Smith College, one of the nation's best-known women's colleges, is facing a federal civil rights investigation over its policy allowing transgender women to enroll, opening a new front in the Trump administration's broader effort to redefine Title IX protections around biological sex.
The U.S. Department of Education said its Office for Civil Rights opened the investigation into the private liberal arts college in Northampton, Massachusetts. The department said the probe will examine whether Smith violated Title IX, the 1972 federal law barring sex discrimination in schools that receive federal funding, by admitting transgender women and allowing them access to women-only spaces.
At the center of the dispute is a Title IX provision that allows private undergraduate colleges to operate as single-sex institutions. The Education Department argues that the exception applies "on the basis of biological sex difference, not subjective gender identity," according to AP.
"An all-women's college loses all meaning if it is admitting biological males," Kimberly Richey, the assistant secretary for civil rights, said in the department's announcement, according to The Washington Post.
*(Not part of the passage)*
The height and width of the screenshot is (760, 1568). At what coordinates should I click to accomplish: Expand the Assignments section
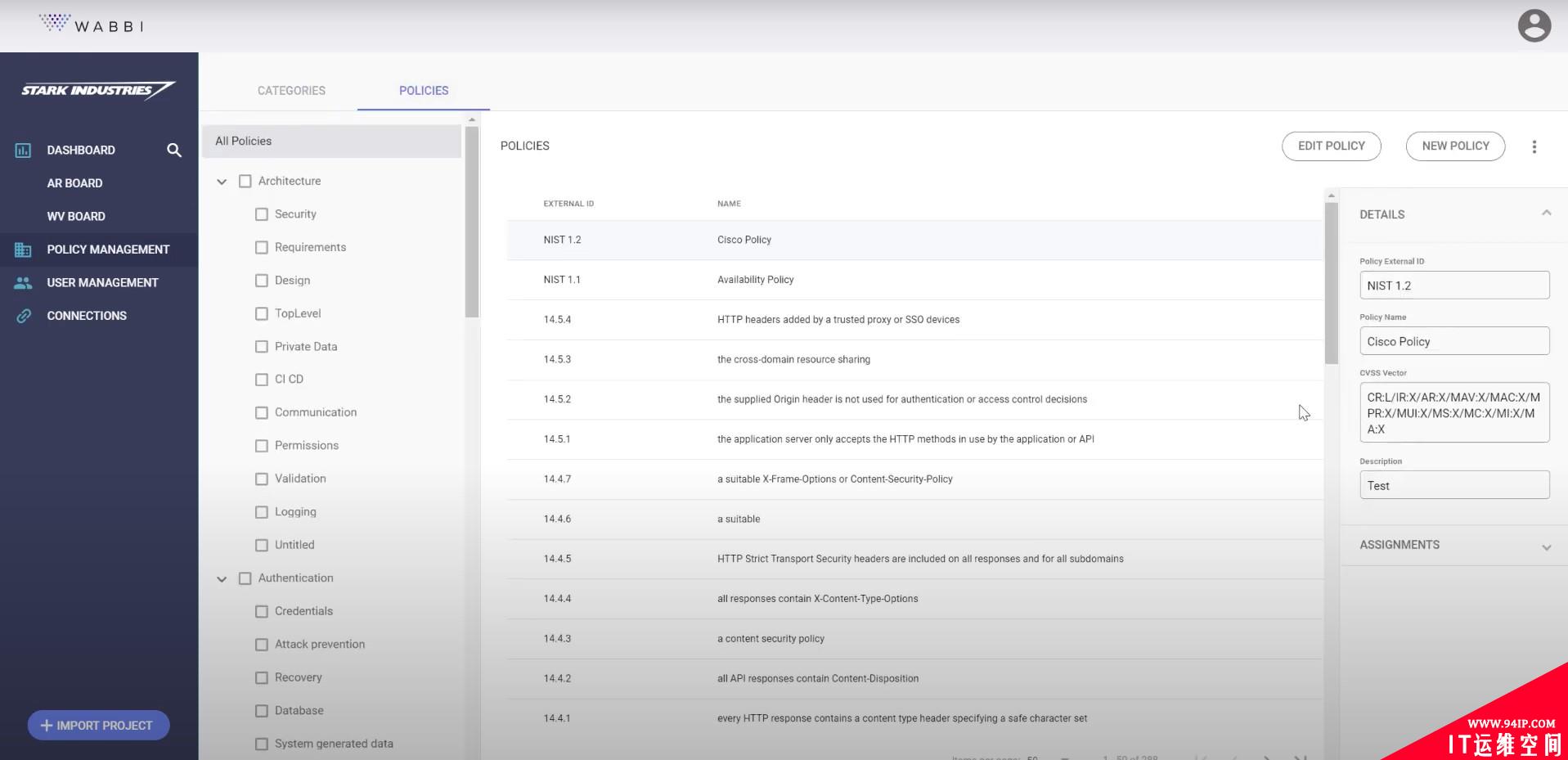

Richey also said allowing transgender women into spaces designed for women raises "serious concerns about privacy, fairness, and compliance under federal law."
Smith has admitted transgender women since 2015, after years of student activism and national debate over who should be eligible to attend women's colleges. Its current admissions policy says applicants who "self-identify as women; cis, trans, and nonbinary women" are eligible to apply.
The policy shift followed a 2013 controversy in which a transgender high school student said Smith denied her application because her gender identity did not match information on her financial aid forms. Smith later said its clarified policy reflected "a women's college that is steadfast in its founding mission yet evolving to reflect a changing world," according to The Washington Post.
The investigation stems from a 2025 complaint filed by Defending Education, a conservative group that accused Smith of undermining legal protections for female students. The group said Monday that Smith had "betrayed its original mission" by admitting transgender women, according to The Washington Post.
Smith said Monday it is committed to complying with civil rights laws but does not comment on pending government investigations.
The case could have consequences beyond Smith. Many women's colleges have adopted policies admitting transgender women, while others have moved in the opposite direction. Sweet Briar College in Virginia announced in 2024 that it would not admit transgender women.
The number of women's colleges in the United States has declined sharply, from more than 200 historically to about 30 as of fall 2023, according to the Women's College Coalition.